Immune correlates analysis of the PREVENT-19 COVID-19 vaccine efficacy clinical trial
Document Type
Original Paper
Source
Nature Communications. 14(1)
Subject
Language
English
ISSN
2041-1723
Abstract
In the PREVENT-19 phase 3 trial of the NVX-CoV2373 vaccine (NCT04611802), anti-spike binding IgG concentration (spike IgG), anti-RBD binding IgG concentration (RBD IgG), and pseudovirus 50% neutralizing antibody titer (nAb ID50) measured two weeks post-dose two are assessed as correlates of risk and as correlates of protection against COVID-19. Analyses are conducted in the U.S. cohort of baseline SARS-CoV-2 negative per-protocol participants using a case-cohort design that measures the markers from all 12 vaccine recipient breakthrough COVID-19 cases starting 7 days post antibody measurement and from 639 vaccine recipient non-cases.
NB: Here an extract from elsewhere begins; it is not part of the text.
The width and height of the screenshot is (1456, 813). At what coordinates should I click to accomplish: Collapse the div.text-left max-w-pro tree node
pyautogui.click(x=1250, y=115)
All markers are inversely associated with COVID-19 risk and directly associated with vaccine efficacy. In vaccine recipients with nAb ID50 titers of 50, 100, and 7230 international units (IU50)/ml, vaccine efficacy estimates are 75.7% (49.8%, 93.2%), 81.7% (66.3%, 93.2%), and 96.8% (88.3%, 99.3%). The results support potential cross-vaccine platform applications of these markers for guiding decisions about vaccine approval and use.
Authors have previously reported on the efficacy and safety of the recombinant spike protein nanoparticle vaccine, NVX-CoV2373, in healthy adults. In this work, they assess anti-spike binding IgG, anti-RBD binding IgG and neutralising antibody titer as correlates of risk and protection against COVID-19.